Our training data is available at https://huggingface.co/datasets/allenai/OLMoASR-Pool, code can be found at https://github.com/allenai/OLMoASR and models are available at https://huggingface.co/datasets/allenai/OLMoASR.
2 Data
2.1 Motivation
Whisper (Radford et al., 2023) demonstrated an approach of scaling speech recognition datasets to achieve strong generalization and robustness. While the related work focused on studying the impact of data scaling on zero-shot generalization, not much is known about the impact of dataset design and the dataset itself was never made publicly accessible.
Open Whisper-style Speech Model (OWSM) (Peng et al., 2023; 2024a; 2024b) is an effort to reproduce Whisper with open-source tools, but trained on a mix of academic datasets. (Tian et al., 2024) investigates the effects of data quality on OWSM models using the same mix. However, studying and training on such data pool does not enable rigorous investigation into Whisper’s zero-shot capability. Moreover, the performance of those models demonstrate that despite improvements to the architecture or training recipe, dataset composition plays a central role in supplying the model’s generalization and robust capabilities.
To address this knowledge gap, we conduct experiments on a collection of weakly-supervised audio-transcript data that is on the same scale as Whisper’s dataset to analyze how different dataset design choices affect a speech recognition model’s downstream performance.

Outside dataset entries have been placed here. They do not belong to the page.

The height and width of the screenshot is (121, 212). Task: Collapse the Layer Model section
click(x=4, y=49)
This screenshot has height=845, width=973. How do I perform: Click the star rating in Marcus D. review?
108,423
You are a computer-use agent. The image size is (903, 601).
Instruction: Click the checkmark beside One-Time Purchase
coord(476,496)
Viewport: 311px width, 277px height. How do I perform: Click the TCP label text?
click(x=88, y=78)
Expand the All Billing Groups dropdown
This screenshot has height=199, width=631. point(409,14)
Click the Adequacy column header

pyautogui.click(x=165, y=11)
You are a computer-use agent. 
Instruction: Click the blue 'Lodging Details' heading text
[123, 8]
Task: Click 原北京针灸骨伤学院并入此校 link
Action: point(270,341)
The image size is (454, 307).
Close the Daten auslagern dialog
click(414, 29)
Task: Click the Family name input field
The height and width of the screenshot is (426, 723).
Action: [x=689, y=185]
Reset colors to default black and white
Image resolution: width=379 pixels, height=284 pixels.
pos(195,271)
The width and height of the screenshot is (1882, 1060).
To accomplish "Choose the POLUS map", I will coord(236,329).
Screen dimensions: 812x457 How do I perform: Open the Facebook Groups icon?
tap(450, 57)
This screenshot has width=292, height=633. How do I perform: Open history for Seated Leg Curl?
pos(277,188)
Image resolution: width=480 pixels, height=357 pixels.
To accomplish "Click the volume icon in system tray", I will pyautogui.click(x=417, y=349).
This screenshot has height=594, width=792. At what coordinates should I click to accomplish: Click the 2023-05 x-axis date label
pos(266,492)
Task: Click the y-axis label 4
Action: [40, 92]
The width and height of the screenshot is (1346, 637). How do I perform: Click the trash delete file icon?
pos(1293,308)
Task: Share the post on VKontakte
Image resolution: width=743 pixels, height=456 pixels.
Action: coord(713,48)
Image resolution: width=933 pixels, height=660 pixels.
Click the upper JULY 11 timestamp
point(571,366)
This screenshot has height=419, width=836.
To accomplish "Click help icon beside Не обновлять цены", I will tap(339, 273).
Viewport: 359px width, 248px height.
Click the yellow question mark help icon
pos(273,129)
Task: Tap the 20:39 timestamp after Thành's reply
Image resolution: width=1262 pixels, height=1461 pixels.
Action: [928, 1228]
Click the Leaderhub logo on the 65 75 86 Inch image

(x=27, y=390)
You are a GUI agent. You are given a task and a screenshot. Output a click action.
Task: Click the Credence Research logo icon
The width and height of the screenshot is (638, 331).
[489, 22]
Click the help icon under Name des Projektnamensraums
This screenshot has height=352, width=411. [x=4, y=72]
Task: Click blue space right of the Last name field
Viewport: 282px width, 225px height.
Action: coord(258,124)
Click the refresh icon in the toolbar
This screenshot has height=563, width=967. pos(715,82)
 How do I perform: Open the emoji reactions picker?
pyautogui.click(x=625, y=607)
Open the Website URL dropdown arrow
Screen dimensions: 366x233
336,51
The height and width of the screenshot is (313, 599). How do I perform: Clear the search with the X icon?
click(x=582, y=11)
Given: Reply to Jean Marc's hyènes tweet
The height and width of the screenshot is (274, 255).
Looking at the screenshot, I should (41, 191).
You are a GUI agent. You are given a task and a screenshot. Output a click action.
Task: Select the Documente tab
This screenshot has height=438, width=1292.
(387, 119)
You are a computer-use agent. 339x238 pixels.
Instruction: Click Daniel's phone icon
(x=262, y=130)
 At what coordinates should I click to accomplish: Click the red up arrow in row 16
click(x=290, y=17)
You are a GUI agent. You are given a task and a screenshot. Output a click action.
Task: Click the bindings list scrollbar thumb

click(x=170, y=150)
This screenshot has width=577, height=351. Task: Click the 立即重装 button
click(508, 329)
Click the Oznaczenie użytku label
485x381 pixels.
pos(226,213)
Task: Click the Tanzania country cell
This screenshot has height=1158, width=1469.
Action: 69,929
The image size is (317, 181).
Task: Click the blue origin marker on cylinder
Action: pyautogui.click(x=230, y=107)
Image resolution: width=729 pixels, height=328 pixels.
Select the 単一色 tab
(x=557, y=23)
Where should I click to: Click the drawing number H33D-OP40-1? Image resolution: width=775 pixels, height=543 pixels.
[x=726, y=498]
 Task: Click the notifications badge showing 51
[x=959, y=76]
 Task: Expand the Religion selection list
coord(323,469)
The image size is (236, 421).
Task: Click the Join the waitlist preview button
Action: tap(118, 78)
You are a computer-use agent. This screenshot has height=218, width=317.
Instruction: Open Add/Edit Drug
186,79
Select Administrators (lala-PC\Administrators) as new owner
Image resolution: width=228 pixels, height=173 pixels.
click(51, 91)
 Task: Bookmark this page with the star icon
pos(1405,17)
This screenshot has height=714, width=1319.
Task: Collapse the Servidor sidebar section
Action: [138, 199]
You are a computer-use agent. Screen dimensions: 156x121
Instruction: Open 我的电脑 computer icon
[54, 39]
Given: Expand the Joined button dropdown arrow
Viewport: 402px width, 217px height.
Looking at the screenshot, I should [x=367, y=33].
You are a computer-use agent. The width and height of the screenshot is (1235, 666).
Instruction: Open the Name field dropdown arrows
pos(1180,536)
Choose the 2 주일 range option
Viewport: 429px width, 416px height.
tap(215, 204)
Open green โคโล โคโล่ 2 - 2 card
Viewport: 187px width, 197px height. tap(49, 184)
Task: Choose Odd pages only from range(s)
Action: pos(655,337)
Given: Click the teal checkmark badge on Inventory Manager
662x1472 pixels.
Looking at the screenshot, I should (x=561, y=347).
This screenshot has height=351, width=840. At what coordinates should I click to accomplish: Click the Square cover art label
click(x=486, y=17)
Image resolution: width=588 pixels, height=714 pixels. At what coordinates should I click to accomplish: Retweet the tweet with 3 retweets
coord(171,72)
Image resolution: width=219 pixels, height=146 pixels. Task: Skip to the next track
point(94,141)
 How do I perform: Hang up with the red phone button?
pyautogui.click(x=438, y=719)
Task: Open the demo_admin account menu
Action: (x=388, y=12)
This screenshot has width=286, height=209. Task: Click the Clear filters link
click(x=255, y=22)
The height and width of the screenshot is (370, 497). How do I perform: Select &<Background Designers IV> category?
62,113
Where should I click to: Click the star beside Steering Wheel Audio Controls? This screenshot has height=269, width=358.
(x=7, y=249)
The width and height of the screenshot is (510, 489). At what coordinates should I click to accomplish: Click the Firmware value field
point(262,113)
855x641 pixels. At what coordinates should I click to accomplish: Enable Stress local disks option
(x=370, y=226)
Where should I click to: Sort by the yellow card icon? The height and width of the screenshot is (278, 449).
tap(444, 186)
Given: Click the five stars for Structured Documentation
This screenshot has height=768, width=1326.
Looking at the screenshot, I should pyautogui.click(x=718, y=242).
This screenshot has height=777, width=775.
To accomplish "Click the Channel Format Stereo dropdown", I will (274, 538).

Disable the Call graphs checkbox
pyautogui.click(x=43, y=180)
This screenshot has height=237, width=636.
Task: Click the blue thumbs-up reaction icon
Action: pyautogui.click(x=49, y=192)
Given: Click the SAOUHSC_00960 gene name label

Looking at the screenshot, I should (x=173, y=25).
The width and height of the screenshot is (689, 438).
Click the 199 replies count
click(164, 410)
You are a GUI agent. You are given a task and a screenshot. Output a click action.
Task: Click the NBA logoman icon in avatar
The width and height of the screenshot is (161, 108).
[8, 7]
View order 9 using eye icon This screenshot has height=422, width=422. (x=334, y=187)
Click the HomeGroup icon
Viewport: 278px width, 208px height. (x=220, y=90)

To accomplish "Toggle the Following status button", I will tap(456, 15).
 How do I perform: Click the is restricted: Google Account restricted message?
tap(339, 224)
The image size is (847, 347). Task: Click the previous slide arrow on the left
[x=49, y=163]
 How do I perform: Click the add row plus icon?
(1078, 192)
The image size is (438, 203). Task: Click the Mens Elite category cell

Model architecture, training code and evaluation setup are controlled and only the data is changed. More specifically, we use the same architecture, tokenizer and evaluation setup as Whisper. As Whisper did not publish their training and data processing code, we construct a training loop and data processing pipeline to the best of our abilities to match what Whisper used. To validate that our training loop was correct, we monitor the model’s training and validation loss curves.
2.2 Curation
In this section, we describe the curation choices made to achieve OLMoASR-Mix and quantify the impact of the curation layer. Firstly, to ensure that the audio and text language matches, we perform audio-text language alignment (Section 2.2.1). Next, we experiment with different text-based heuristics (Section 2.2.2) to remove low-quality audio-text pairs. We will also explain what type of low-quality data we are targeting at each layer. Finally, we perform fuzzy decontamination and deduplication (Appendix C) on the transcripts to remove contaminated or duplicated audio-text pairs. Figure 2 visually illustrates each step in removing low quality data and denotes their respective percentages of data removed.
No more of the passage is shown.